WORK TASK =>
Below are records; copy every line in them that holds the word "agent".

DATASET EXCERPTS =>
>>

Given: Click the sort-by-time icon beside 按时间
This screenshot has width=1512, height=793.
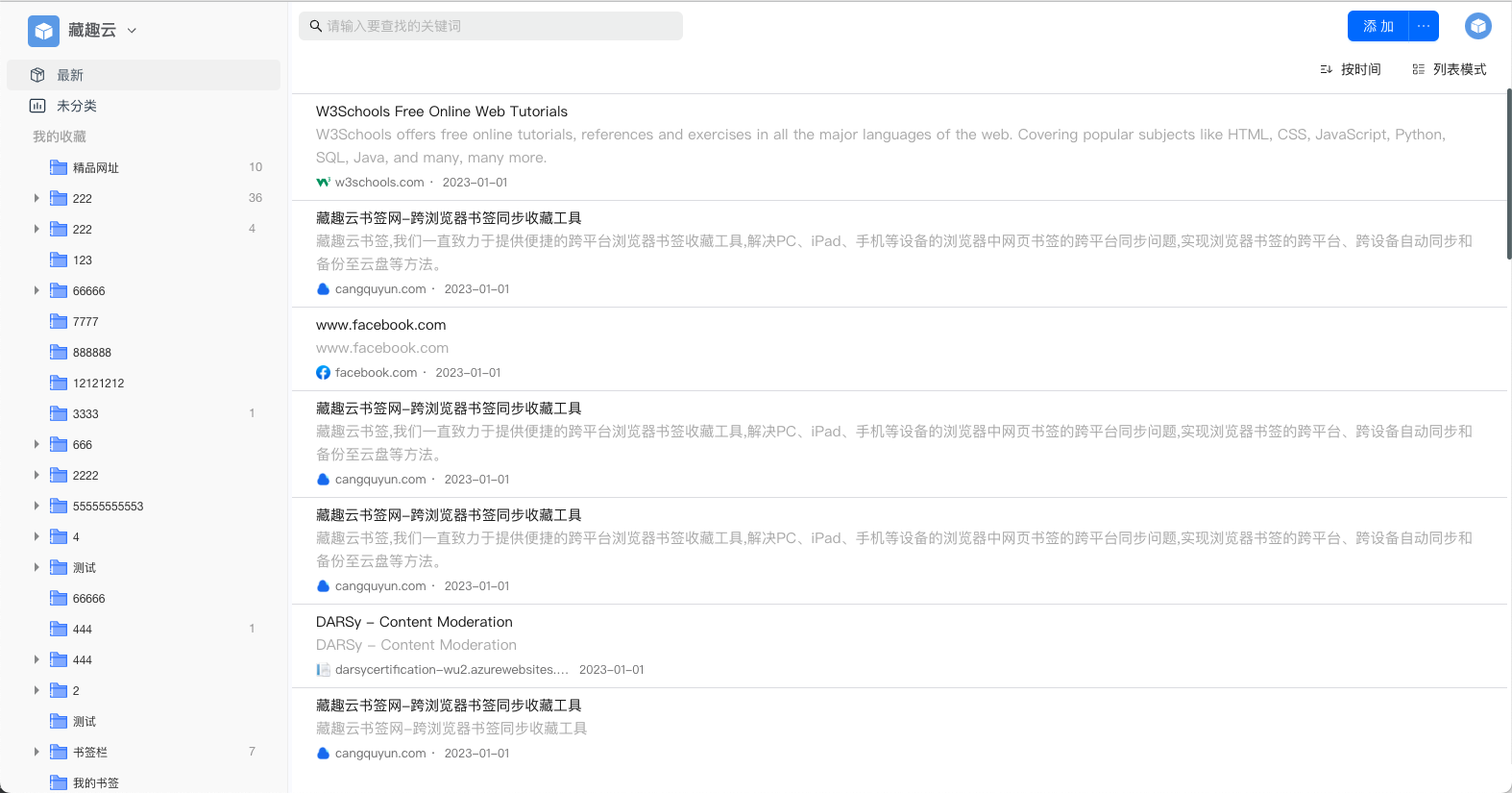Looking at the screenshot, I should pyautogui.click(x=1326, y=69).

<<
>>

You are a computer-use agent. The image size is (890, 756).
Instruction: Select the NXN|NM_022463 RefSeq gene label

<<
>>

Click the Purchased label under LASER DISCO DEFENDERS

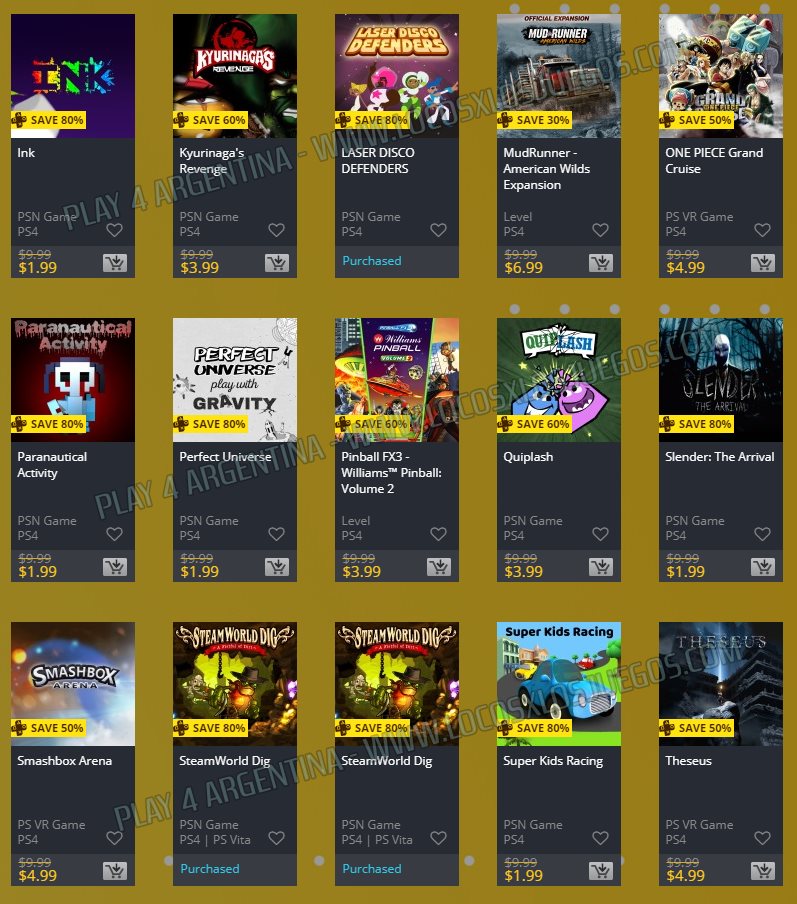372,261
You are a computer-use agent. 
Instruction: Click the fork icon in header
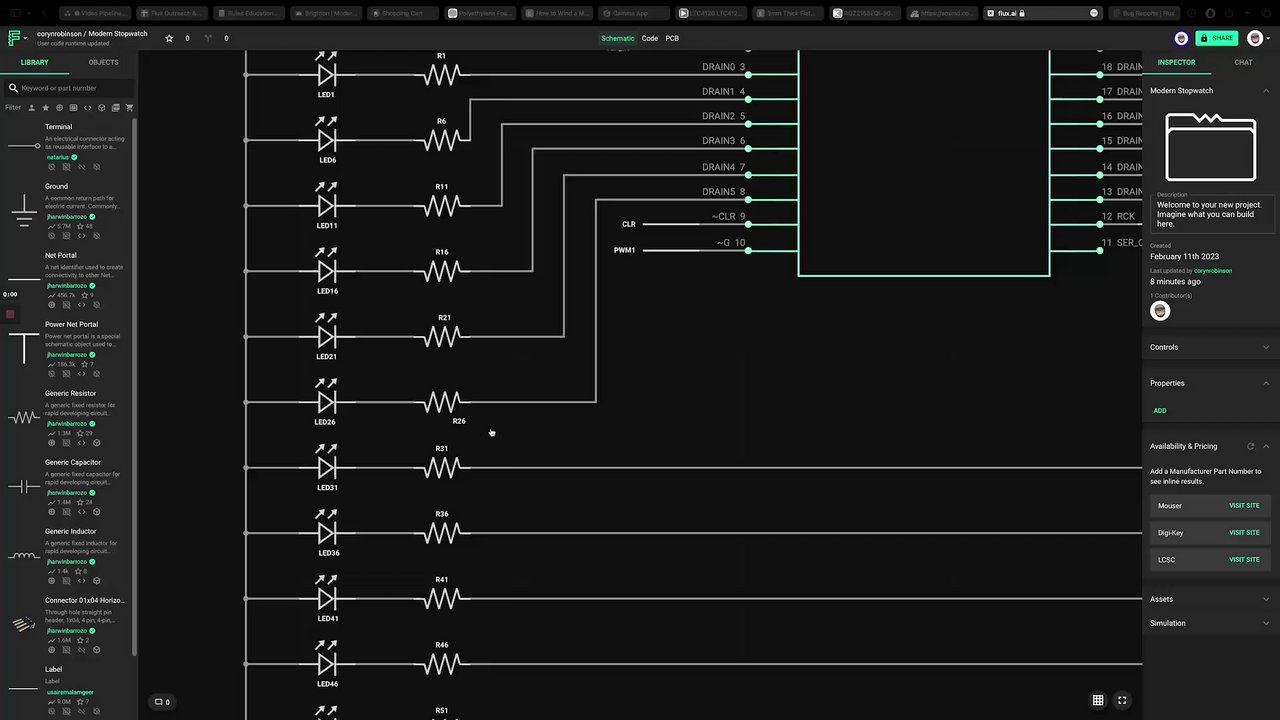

<<

COMPLETED TASK =>
You are a computer-use agent. The image size is (890, 756).
You are a computer-use agent. 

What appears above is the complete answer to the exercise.